**Passage given:**
========================

HL Deb 27 November 1974 vol 354 cc1441-50

4.36 p.m.

LORD HUGHES

My Lords, I beg to move that the Draft Sheriffdoms Reorganisation Order 1974, laid before the House on October 12, be approved. The noble Lord, Lord Strathclyde, in the debate which has just ended, referred to the fact that when he first appeared as a bailie in Glasgow he felt naked. Coming to this second legal complication, I can assure him that I also feel very much like the Emperor who appeared without his clothes and was assured that he was very handsomely attired.

My Lords, the Order divides Scotland into six new sheriffdoms in place of the existing 12 sheriffdoms. It may be recalled that, during the consideration of the Sheriff Courts (Scotland) Bill in 1971, there was considerable discussion in another place whether part-time sheriffs principal should be superseded by whole-time sheriffs principal. The then Lord Advocate stated that, if experience showed that the only way in which the powers and responsibilities imposed on sheriffs principal could be properly exercised was to have full-time appointments, the Government would not hesitate to use the powers in the Bill to bring this situation about. Experience since that time is that part-time sheriffs principal, resident in Edinburgh and visiting their sheriffdoms only periodically, cannot undertake the level of local administration required by the more clearly defined duties and responsibilities placed on sheriffs principal by the 1971 Act. My right honourable friend the Secretary of State, in consultation with my right honourable and learned friend the Lord Advocate, has therefore decided that the time has now come when the efficient and speedy disposal of business in the sheriff courts throughout Scotland requires full-time sheriffs principal resident in their sheriffdoms, and that is really the nub of the changes proposed in this Order.

Your Lordships will also recall that the noble and learned Lord, Lord Wheatley, drew attention in his Report on the reform of local government to the position of the sheriff courts in the light of his recommendations which, though not without material changes, were incorporated in the Local Government (Scotland) Act 1973. These changes call for a reappraisal of sheriff court arrangements throughout Scotland in the first instance, and for a continuing high degree of local administration thereafter to cope with industrial changes and developments which affect population distribution, such as oil developments and New Towns, which in turn affect the weight of business falling to be dealt with in sheriff courts. The objective is to give to the people of Scotland whom the court exists to serve the more modern and efficient service in all aspects of its work which the Grant Report said Scotland badly needed and which it has not been found possible to achieve under the existing organisation.

Article 2 of the Order creates six new sheriffdoms. The decision to have six sheriffdoms and not five as was recommended by the Grant Committee was taken after a careful analysis of the situation, particularly in relation to the creation of the new local government setup and the need to produce manageable sheriffdoms keeping the right balance between administrative and judicial requirements. It has proved possible to create sheriffdoms that are broadly equivalent in certain respects; thus with the exception of Glasgow each sheriff principal will be responsible for an area that will require the appointment of about ten sheriffs; Glasgow will require about 15.

========================

**Instruction 1:** In the listing, repeat word for word the part that opens with its first line and closes with the line containing "(604, 373).", both ends included.

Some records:
========================

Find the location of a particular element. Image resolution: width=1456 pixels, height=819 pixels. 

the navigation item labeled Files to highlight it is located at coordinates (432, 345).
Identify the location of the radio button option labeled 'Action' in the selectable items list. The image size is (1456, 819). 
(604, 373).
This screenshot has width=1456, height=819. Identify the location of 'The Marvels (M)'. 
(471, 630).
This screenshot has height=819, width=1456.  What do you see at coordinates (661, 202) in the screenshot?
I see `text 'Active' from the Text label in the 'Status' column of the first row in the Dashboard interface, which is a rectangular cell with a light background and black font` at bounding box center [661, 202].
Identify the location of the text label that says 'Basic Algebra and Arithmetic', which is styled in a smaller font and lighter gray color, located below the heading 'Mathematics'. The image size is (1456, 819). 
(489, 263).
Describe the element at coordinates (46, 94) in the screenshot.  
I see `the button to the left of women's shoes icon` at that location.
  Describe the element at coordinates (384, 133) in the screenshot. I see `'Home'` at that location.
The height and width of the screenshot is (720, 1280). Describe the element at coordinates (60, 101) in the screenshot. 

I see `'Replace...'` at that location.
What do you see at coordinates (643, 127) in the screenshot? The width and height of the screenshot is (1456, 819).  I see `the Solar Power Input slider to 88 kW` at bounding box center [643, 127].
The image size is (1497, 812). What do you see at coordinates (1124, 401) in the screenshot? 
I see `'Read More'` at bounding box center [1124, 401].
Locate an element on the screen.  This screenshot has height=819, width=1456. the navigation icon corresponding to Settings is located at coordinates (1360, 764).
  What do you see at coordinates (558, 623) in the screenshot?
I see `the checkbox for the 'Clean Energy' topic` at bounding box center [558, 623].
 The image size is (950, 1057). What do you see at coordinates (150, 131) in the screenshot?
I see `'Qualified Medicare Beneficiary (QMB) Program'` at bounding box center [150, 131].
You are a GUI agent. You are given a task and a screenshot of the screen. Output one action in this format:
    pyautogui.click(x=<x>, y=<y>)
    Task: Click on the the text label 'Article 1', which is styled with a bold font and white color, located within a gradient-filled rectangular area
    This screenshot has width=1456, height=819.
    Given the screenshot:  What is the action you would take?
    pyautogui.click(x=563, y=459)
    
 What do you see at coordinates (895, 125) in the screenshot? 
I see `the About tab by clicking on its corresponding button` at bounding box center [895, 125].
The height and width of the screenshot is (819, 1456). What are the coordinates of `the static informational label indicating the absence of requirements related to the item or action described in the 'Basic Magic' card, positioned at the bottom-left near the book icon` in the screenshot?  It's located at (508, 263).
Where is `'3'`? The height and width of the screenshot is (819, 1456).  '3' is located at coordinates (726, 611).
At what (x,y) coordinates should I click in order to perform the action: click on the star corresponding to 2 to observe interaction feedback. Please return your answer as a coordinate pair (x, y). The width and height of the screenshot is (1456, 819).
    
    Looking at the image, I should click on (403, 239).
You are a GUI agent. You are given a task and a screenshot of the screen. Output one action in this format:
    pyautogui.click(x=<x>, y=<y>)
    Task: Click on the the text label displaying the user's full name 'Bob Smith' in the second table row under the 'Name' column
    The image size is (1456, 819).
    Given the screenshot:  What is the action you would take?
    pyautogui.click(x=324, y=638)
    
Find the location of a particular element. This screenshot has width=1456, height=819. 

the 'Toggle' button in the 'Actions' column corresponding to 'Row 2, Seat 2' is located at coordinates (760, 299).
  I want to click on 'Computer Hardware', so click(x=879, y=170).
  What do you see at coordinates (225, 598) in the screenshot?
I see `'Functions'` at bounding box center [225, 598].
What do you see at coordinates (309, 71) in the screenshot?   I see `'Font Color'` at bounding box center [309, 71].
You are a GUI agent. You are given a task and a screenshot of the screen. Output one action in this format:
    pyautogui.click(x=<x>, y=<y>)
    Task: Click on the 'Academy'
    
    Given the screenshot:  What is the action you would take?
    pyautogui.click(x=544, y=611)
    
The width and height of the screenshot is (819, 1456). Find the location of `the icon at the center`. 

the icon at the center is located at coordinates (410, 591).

========================

**Instruction 2:** From the House of Lords debate on the sheriffdoms order, quote the part that opens with the words containing "Article 2 of" and closes with "require about 15.".

**Reply 1:**
Find the location of a particular element. Image resolution: width=1456 pixels, height=819 pixels. 

the navigation item labeled Files to highlight it is located at coordinates (432, 345).
Identify the location of the radio button option labeled 'Action' in the selectable items list. The image size is (1456, 819). 
(604, 373).

**Reply 2:**
Article 2 of the Order creates six new sheriffdoms. The decision to have six sheriffdoms and not five as was recommended by the Grant Committee was taken after a careful analysis of the situation, particularly in relation to the creation of the new local government setup and the need to produce manageable sheriffdoms keeping the right balance between administrative and judicial requirements. It has proved possible to create sheriffdoms that are broadly equivalent in certain respects; thus with the exception of Glasgow each sheriff principal will be responsible for an area that will require the appointment of about ten sheriffs; Glasgow will require about 15.